• **EXERCISE PROMPT**: State how many lines of the data below hold the string "Given", giving nothing but the number.

(Data items)
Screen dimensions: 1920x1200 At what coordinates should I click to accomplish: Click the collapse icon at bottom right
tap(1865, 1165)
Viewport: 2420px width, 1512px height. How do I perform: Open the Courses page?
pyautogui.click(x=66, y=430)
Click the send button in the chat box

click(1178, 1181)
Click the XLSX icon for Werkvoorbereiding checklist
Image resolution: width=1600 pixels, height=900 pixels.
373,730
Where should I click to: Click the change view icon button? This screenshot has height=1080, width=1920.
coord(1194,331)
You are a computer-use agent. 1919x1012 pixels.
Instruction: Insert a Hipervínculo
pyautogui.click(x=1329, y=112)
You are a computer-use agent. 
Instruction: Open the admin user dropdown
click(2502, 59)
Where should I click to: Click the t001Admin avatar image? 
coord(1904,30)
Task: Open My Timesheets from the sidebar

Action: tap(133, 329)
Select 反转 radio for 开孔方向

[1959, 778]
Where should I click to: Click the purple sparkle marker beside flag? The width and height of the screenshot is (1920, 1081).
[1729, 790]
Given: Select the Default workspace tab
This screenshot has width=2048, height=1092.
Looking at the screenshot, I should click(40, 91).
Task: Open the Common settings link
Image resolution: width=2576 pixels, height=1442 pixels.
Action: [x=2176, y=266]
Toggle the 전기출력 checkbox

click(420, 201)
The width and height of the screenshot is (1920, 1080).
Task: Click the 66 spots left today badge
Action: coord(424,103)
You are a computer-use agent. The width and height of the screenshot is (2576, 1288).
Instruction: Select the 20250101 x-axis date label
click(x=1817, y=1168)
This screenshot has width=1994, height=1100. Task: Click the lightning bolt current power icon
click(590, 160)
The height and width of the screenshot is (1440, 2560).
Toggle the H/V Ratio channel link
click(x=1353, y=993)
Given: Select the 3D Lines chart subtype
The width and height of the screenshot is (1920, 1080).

• **ANSWER AREA**: 2